Records to process Start Marker
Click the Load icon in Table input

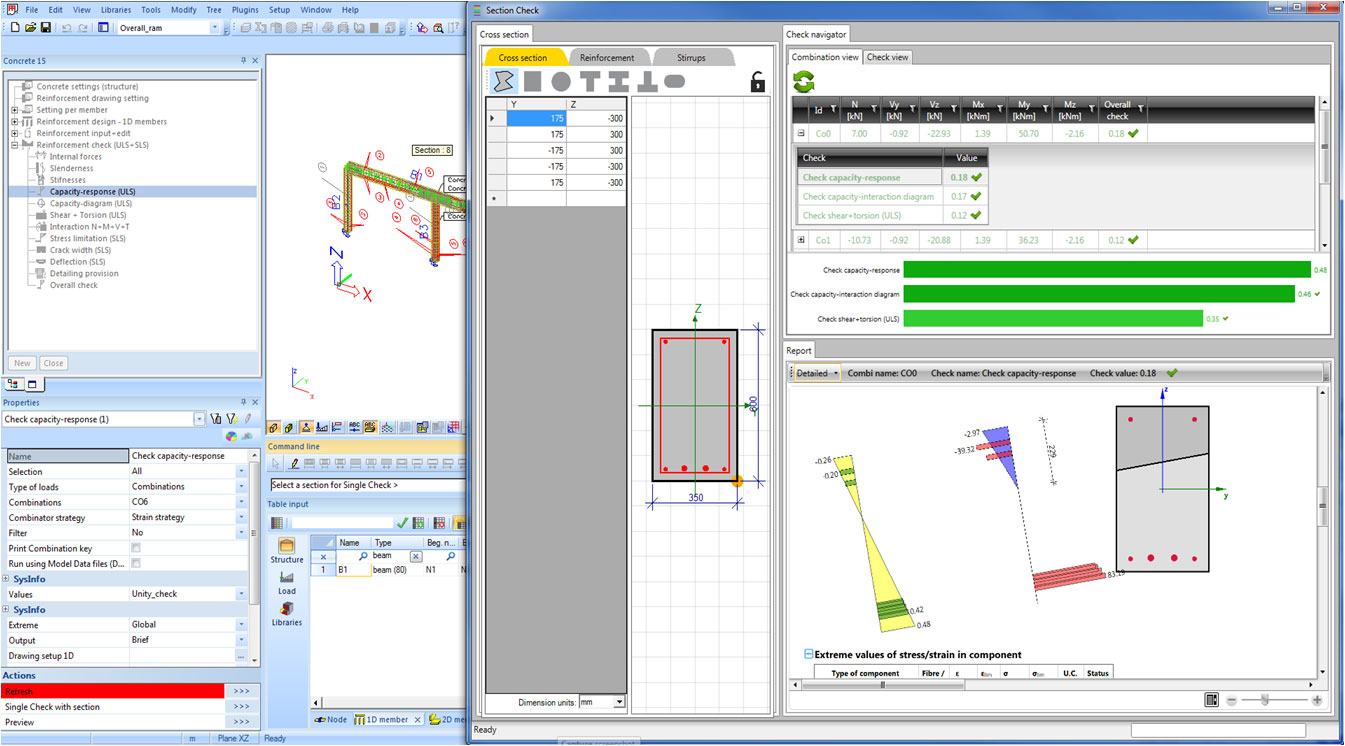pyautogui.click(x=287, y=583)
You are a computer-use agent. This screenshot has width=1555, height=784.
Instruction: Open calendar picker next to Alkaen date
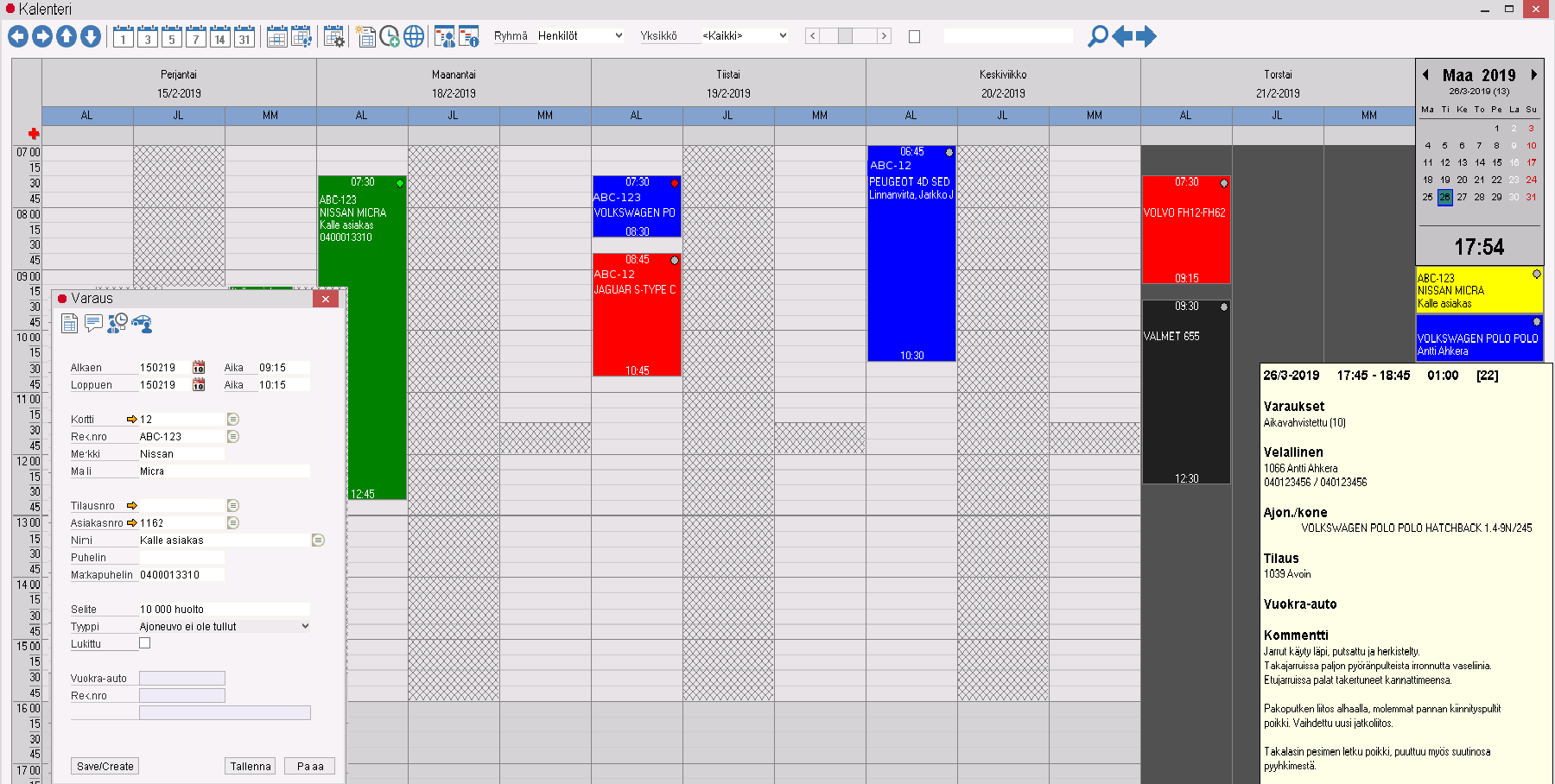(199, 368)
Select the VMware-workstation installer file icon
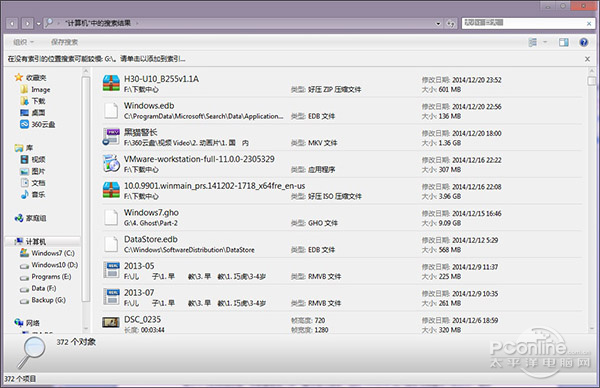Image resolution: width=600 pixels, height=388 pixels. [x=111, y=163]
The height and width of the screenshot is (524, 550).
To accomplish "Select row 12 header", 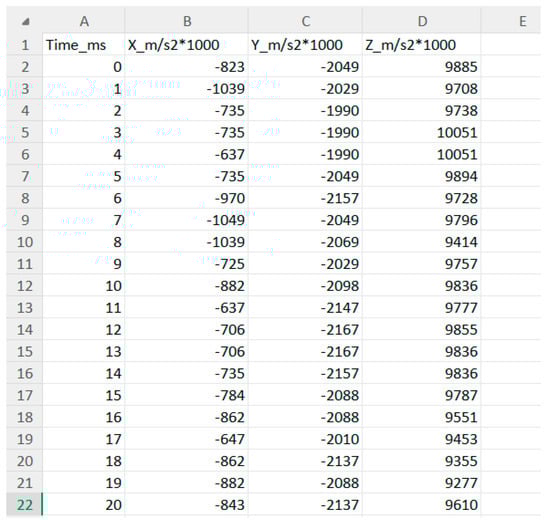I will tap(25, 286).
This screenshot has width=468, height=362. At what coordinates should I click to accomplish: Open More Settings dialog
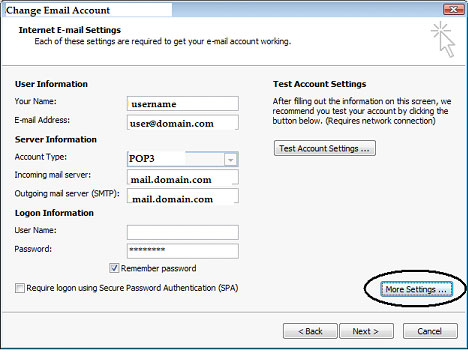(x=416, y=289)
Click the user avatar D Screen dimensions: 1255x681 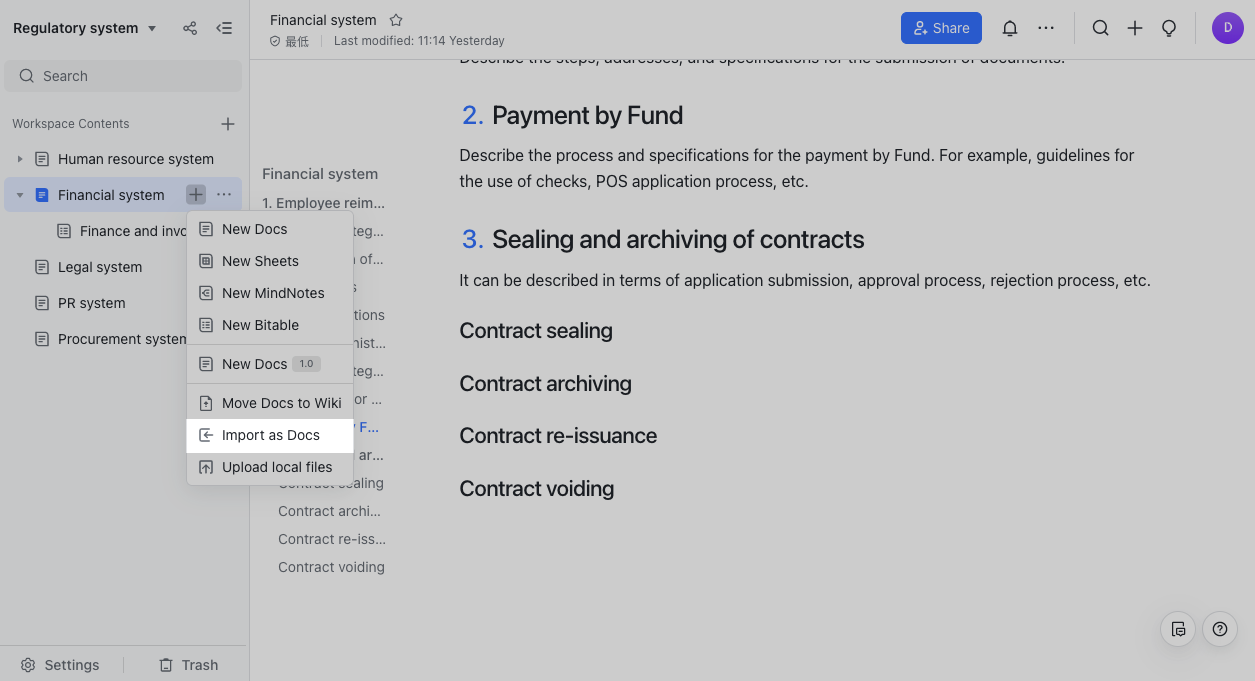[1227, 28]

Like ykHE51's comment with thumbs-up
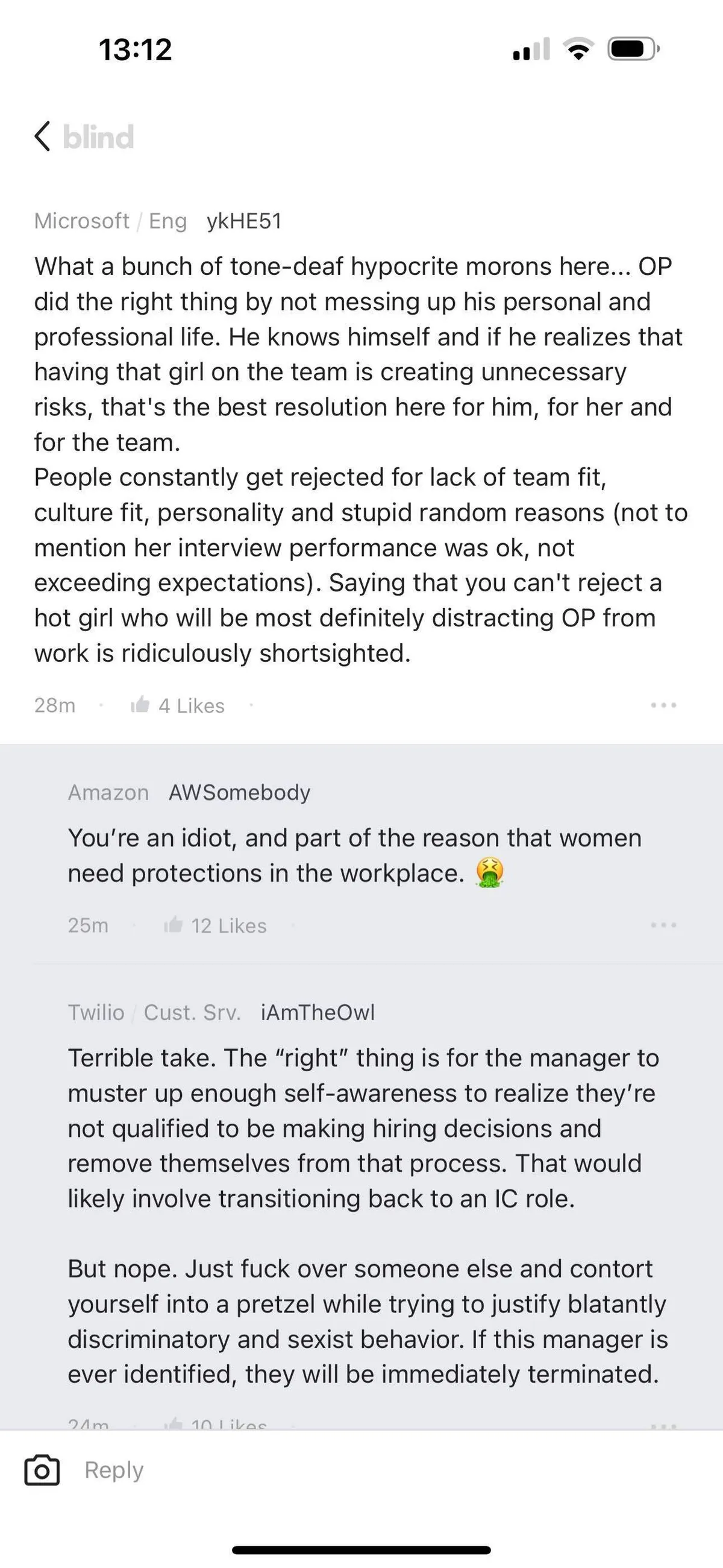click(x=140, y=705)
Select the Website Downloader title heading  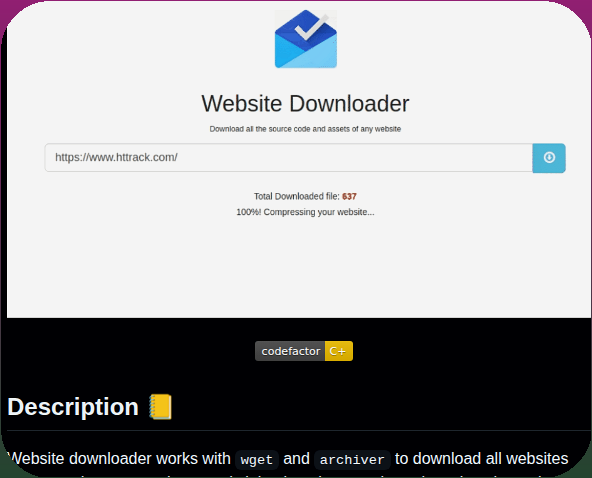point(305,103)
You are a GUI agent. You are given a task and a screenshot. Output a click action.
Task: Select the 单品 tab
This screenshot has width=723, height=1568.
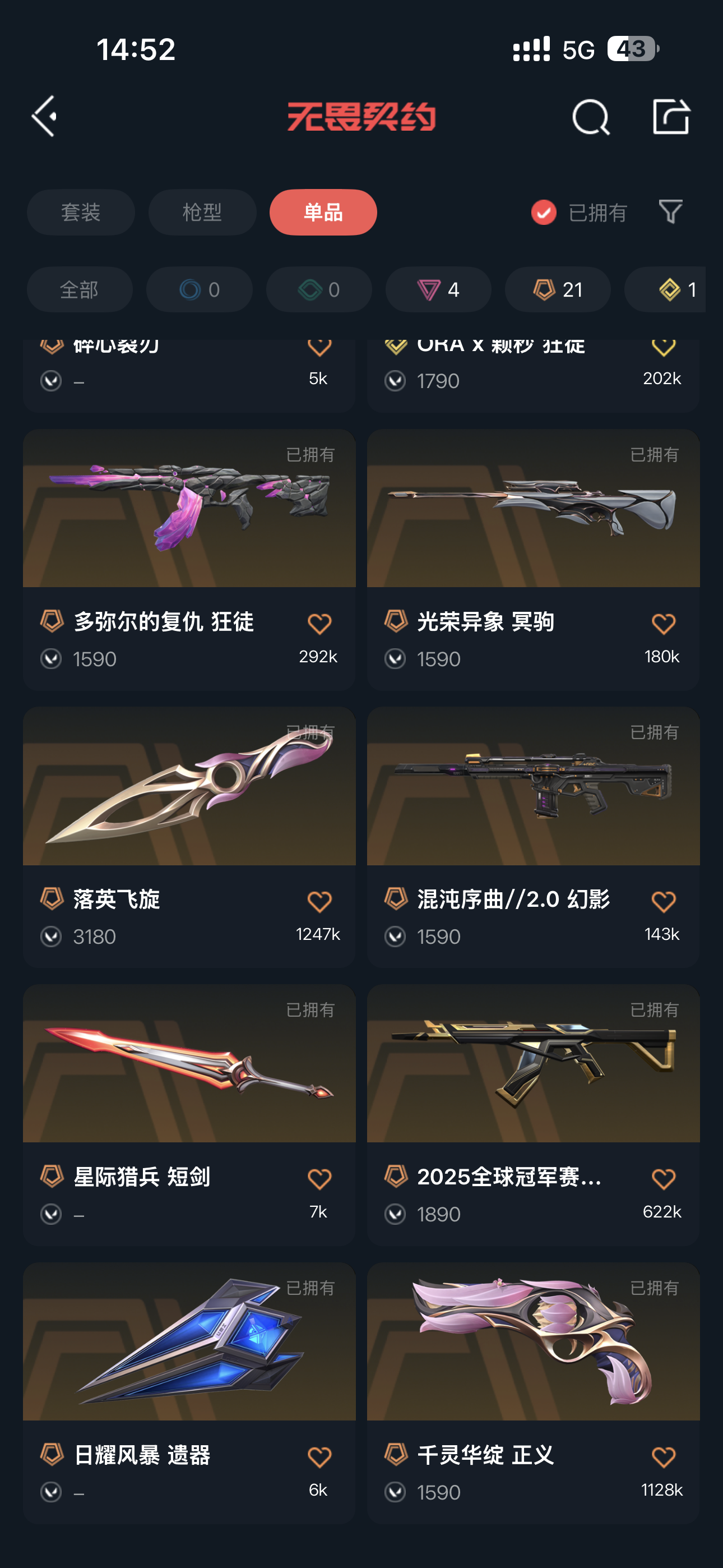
Records to process End Marker
Which lines above contain "agent"? Show each of them.

You are a computer-use agent. This screenshot has width=1555, height=784.
You are a GUI agent. You are given a task and a screenshot. Output a click action.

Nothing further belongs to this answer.